Notes & Domino is a fantastic environment for RAD (Rapid Application Development), you can quickly cobble together a form to input some data then construct some views to display it in interesting ways, in a few minutes you can build a simple prototype to prove if your concept will fly or needs much more effort than you thought. This is not a time for rigid version control as its easy to just copy the whole design into a sub folder each time you add something significant, you don't need to spend alot of time creating a version history as your unlikely to want to rollback, and if you do you can just go back to an older version and start again from there.

Once your application/ database is a production application though the stakes are so much higher, you can get away with lax version control but you tend to get hit hard by the consequences. The developers should never get near production application templates and you need some rigour and control over the design and who can change it. The reason for this is simple, if a developer(s) are making 'quick fixes' to applications where you don't have control over the code then it may cost you alot of time to resolve things when (not if!) a quick fix breaks something important. If you can't back out that change to a stable controlled template then where do you start?

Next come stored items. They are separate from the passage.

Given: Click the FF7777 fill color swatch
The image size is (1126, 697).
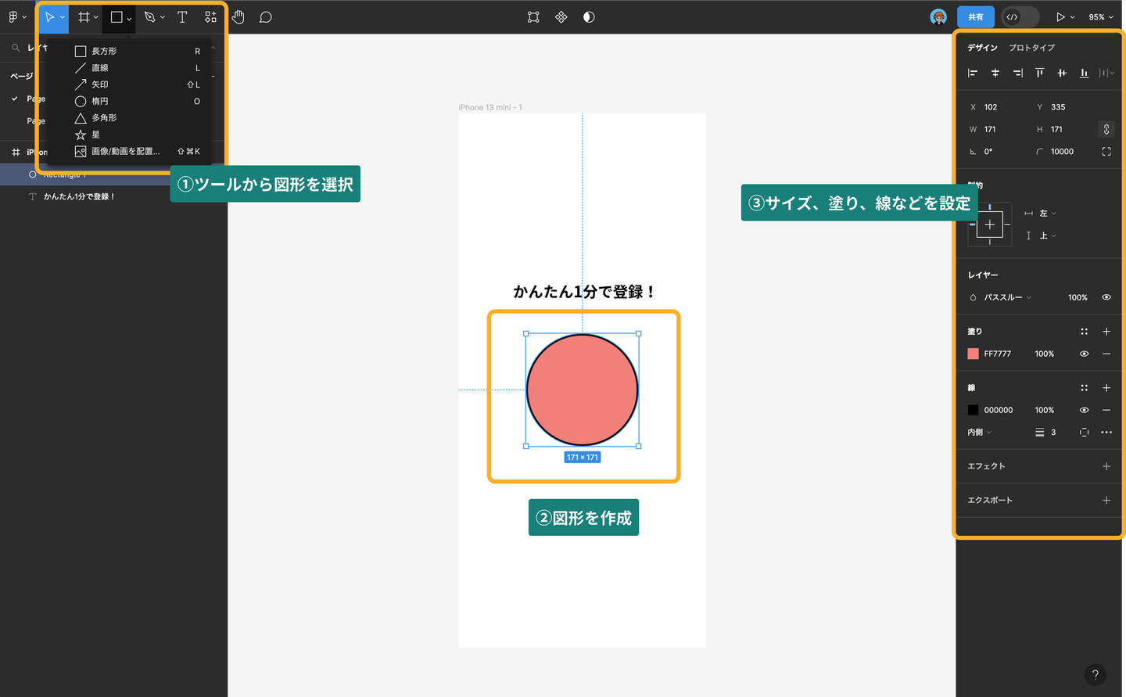Looking at the screenshot, I should click(x=973, y=354).
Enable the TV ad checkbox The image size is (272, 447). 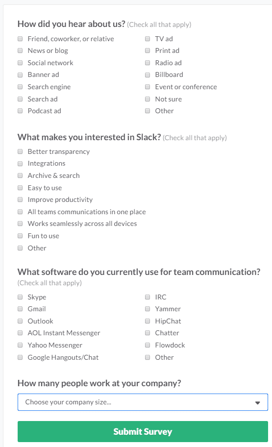(x=148, y=39)
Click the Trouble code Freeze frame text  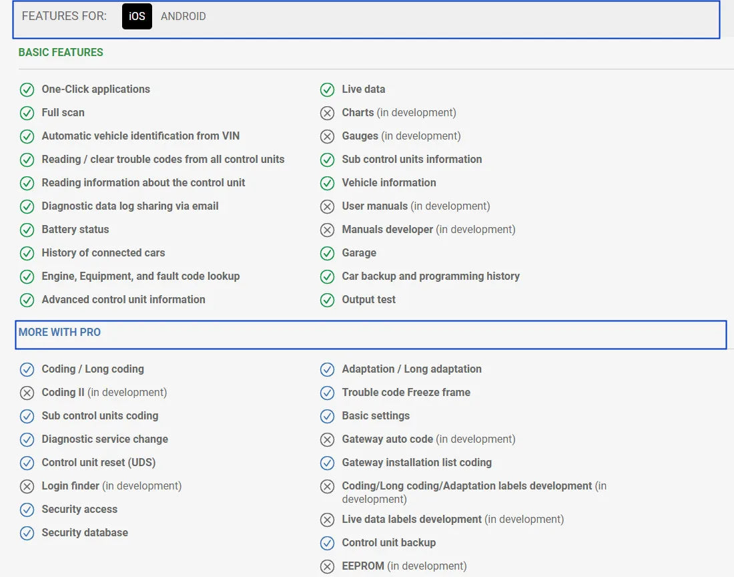click(406, 392)
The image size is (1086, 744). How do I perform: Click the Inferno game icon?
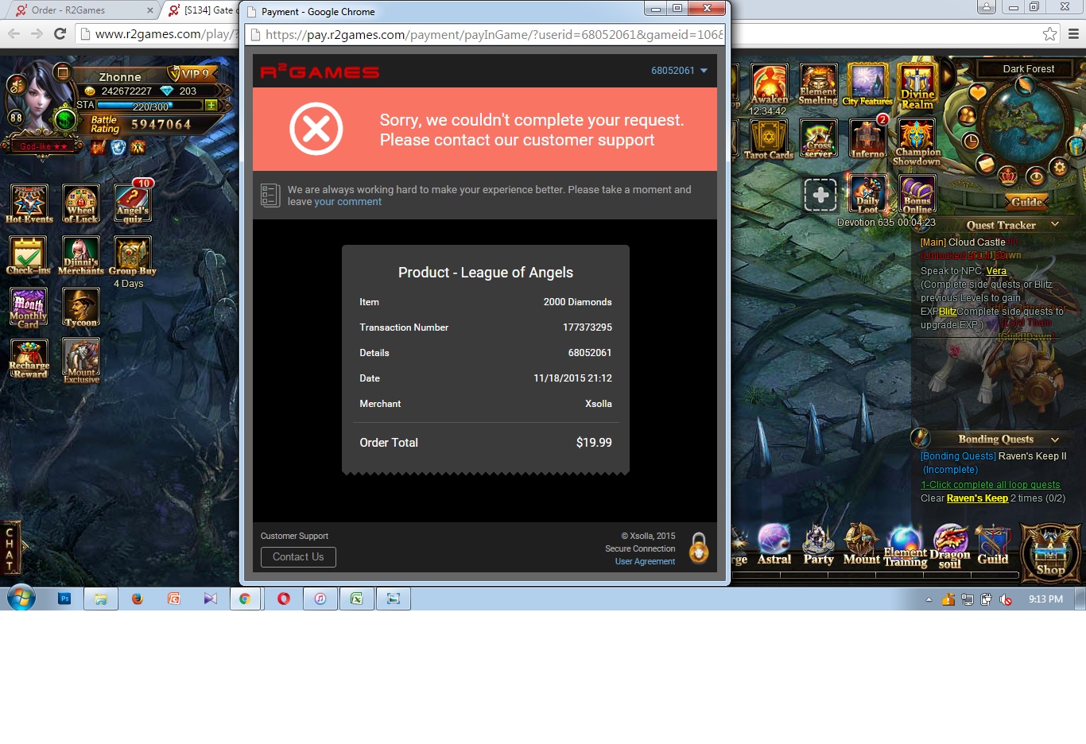coord(867,138)
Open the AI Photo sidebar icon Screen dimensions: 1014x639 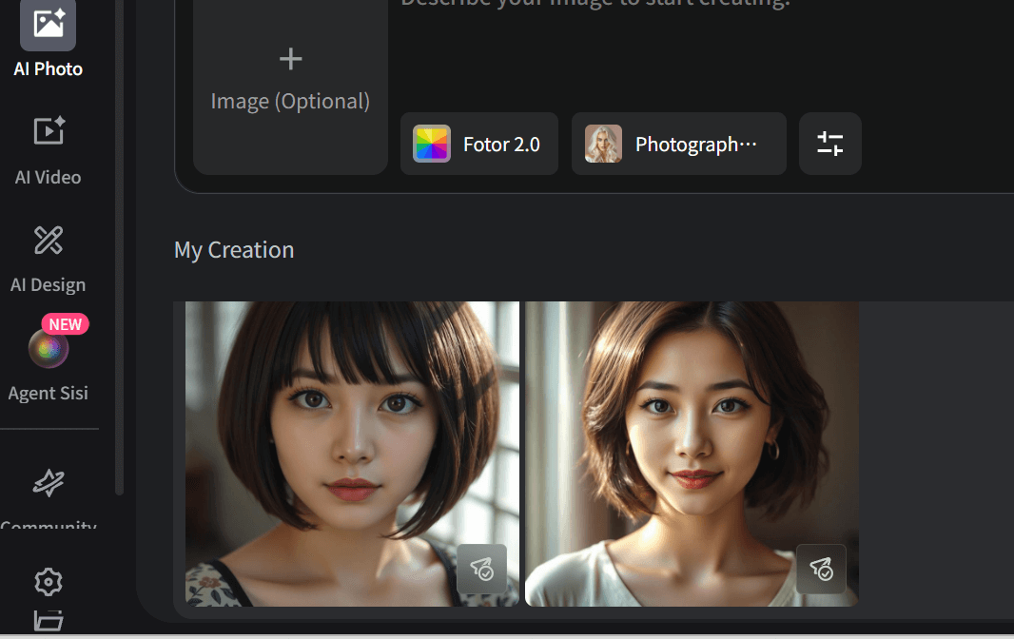(48, 24)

Ok, It's broken - now what?
Step One: Baseline - Your not exactly sure why your fix broke the application and maybe it didn't, it was the quick fix three weeks ago but it's only just been noticed, or the users have only just got around to telling the IT Director or calling the Helpdesk. Your baseline is your dirt track back to the highway, it might have to be the broken production database but if your lucky a developer has a copy taken two months ago that hasn't been changed.

Step Two: Fix & Test - Thrash your baseline template and try to determine exactly what broke and what else might be wrong (Regression Testing), prioritise all the changes you need then make these changes in a fresh copy which will be the template for the next version. This then becomes our new baseline, the process is repeated as quickly and as many times as possible until were back on the highway.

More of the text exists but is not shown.